Mid cap stocks are generally defined as those with a certain market capitalization larger than “small cap” or “micro cap” stocks, and smaller than “large cap” stocks or companies with an extremely large total share value. Some professionals use the general marker of market capitalization between 2 and 10 billion dollars to identify a mid cap stock. These stocks often belong to companies that have established themselves in a certain industry or market, but that still have a lot of potential in front of them for expansion, so that many mid caps offer opportunities for a trading philosophy known as “growth investing,” where investors try to find companies with stocks that are still likely to go higher over time.


It’s important to note that many financial professionals do not recognize a strict definition for stocks with different categories of market capitalization. This means that effectively, telling somebody about a “mid cap” stock is like referring to a “biggie size” menu item at a fast food restaurant. The financial companies that provide mid-cap index products, or other collections of these growth stocks may have their own criteria for what constitutes a mid cap stock or equity.

Some financial professionals like to look at a mid-cap index to determine how the larger “mid cap community” of stocks is performing. Much like other index funds or products, a mid-cap index helps to provide a diversified resource where investors aren’t just limiting their interest to one specific company, but investing in multiple companies with some similar characteristics.

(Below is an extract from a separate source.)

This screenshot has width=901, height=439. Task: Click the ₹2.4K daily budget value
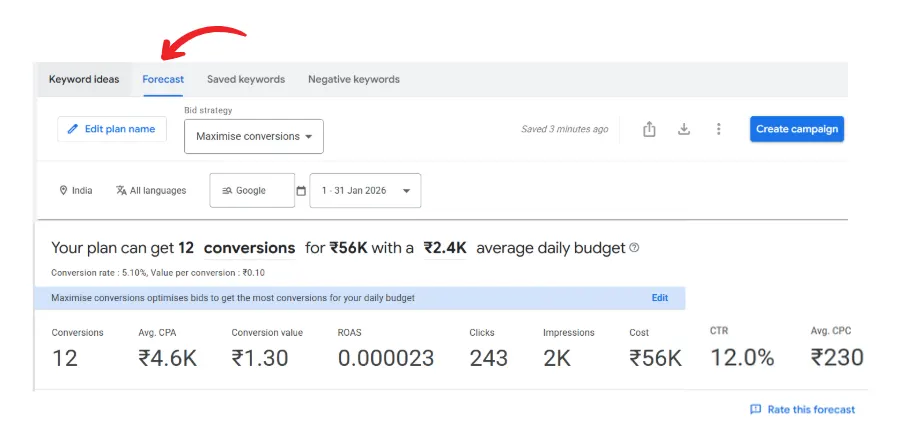(445, 248)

Some financial pros and investing experts might recommend building a mid-cap index with stocks from different market sectors like energy, technology, retail, international trade, or medical services. Compiling a mid-cap index or other index helps investors work toward this goal of “hedging” their investments from risk, in this case, so that if one stock suddenly diminishes, the whole total portfolio value does not quickly disintegrate.

Beginning investors can look in detail at these kinds of funds available from brokerages and other financial service institutions. In addition to being diversified, these funds may offer day trading access or other perks. Investors should look at all of the potential fees, commissions and other charges involved in entry into a particular mid-cap index fund to make sure they are rewarded for their risk.